Records excerpted from a collection:
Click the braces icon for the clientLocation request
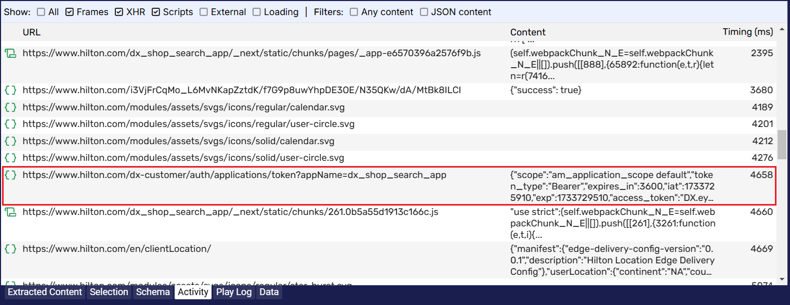Image resolution: width=790 pixels, height=305 pixels. coord(10,249)
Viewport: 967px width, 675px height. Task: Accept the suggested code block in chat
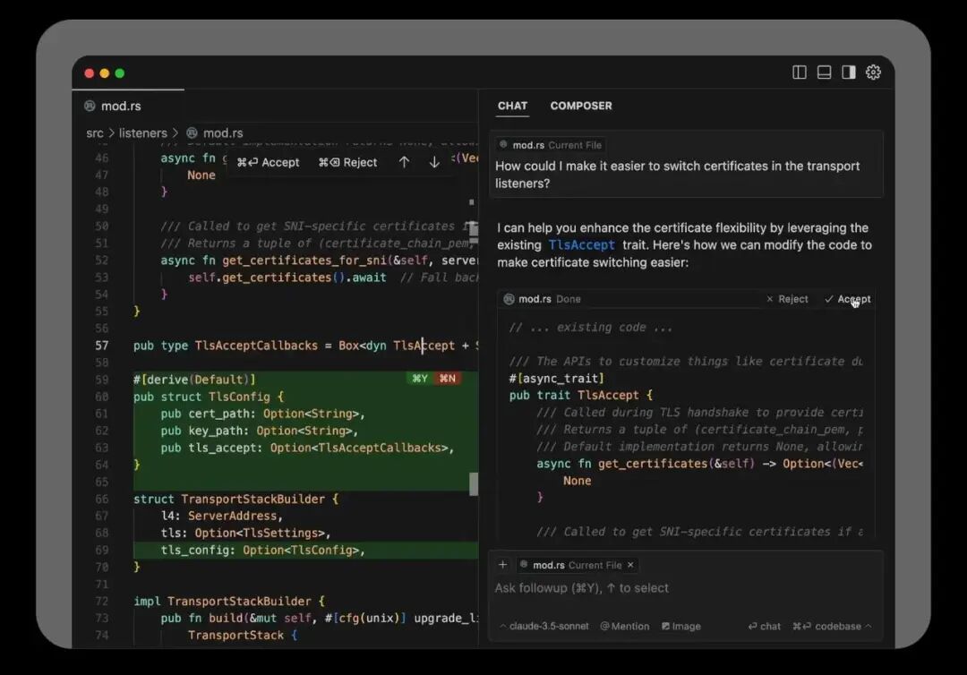click(x=847, y=299)
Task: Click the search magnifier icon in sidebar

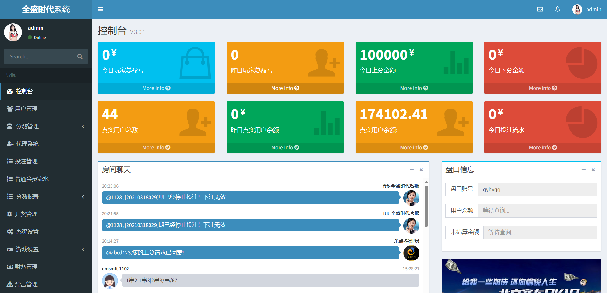Action: (x=80, y=56)
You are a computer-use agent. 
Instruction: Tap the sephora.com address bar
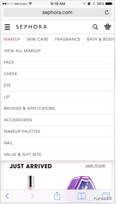[57, 13]
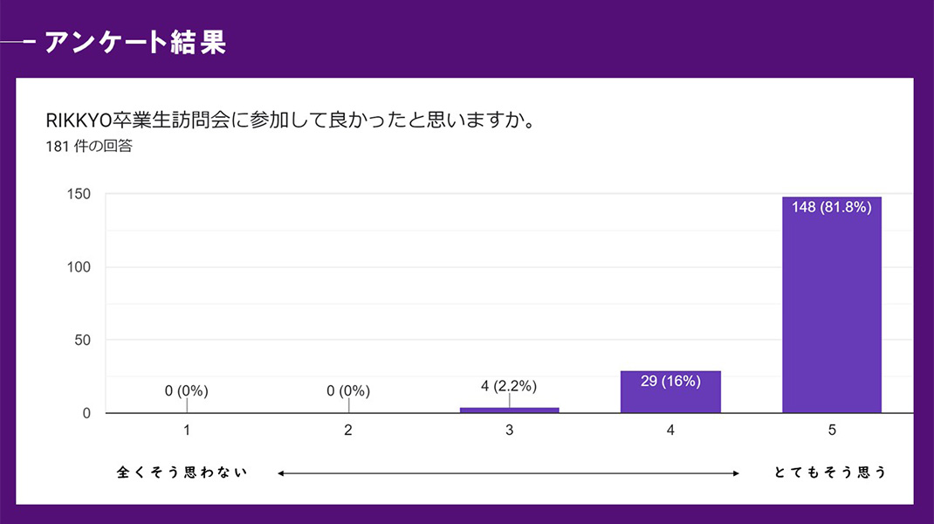Click the アンケート結果 heading
Viewport: 934px width, 524px height.
[135, 41]
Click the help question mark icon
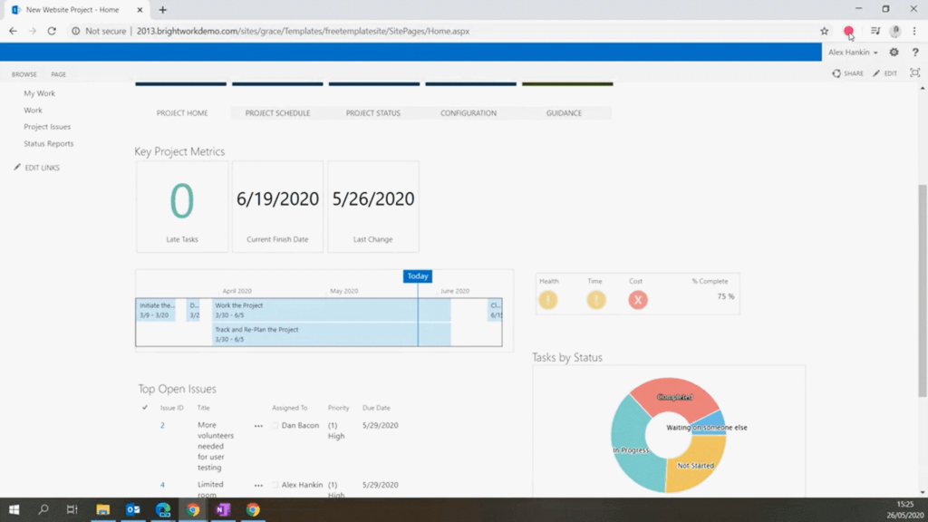Image resolution: width=928 pixels, height=522 pixels. pos(915,53)
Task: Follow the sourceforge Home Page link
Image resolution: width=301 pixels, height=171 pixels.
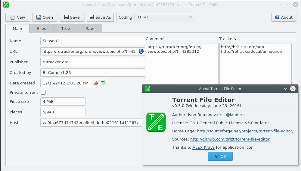Action: pyautogui.click(x=245, y=131)
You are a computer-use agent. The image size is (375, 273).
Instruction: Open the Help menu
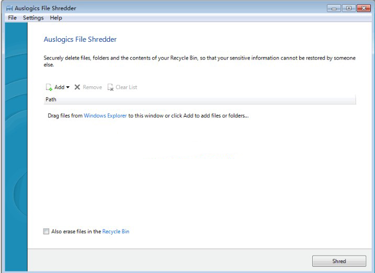coord(56,18)
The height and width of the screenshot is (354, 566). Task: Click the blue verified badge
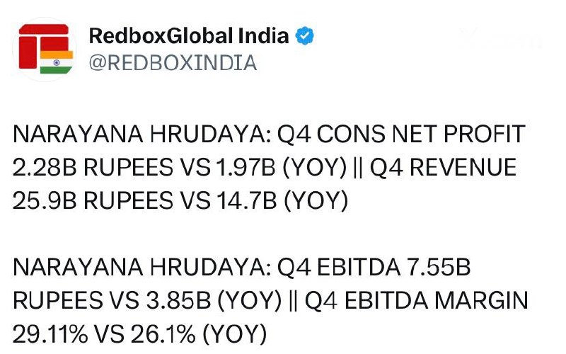304,36
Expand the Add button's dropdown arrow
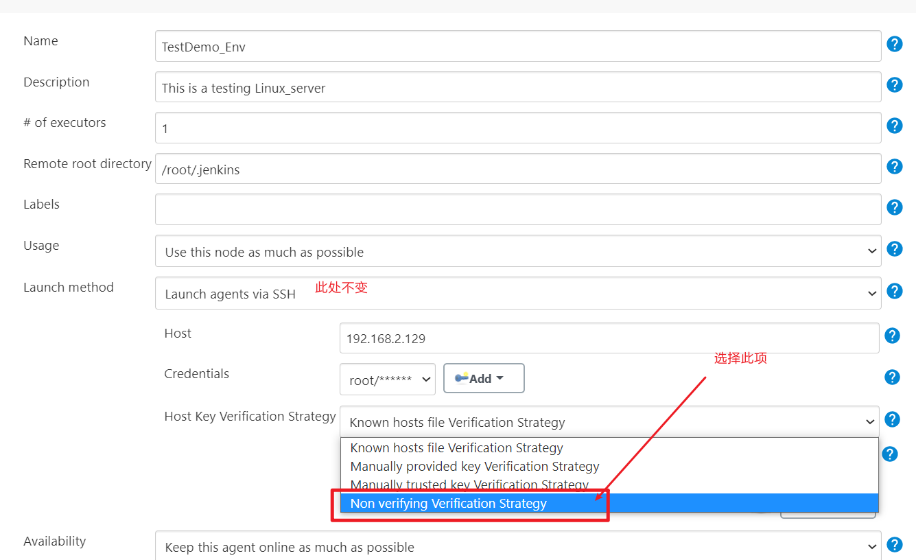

Exercise brief:
When a line in the data contains "agent", return it as written.

Solved exercise:
You are a computer-use agent. 
You are a computer-use agent. The image size is (375, 273).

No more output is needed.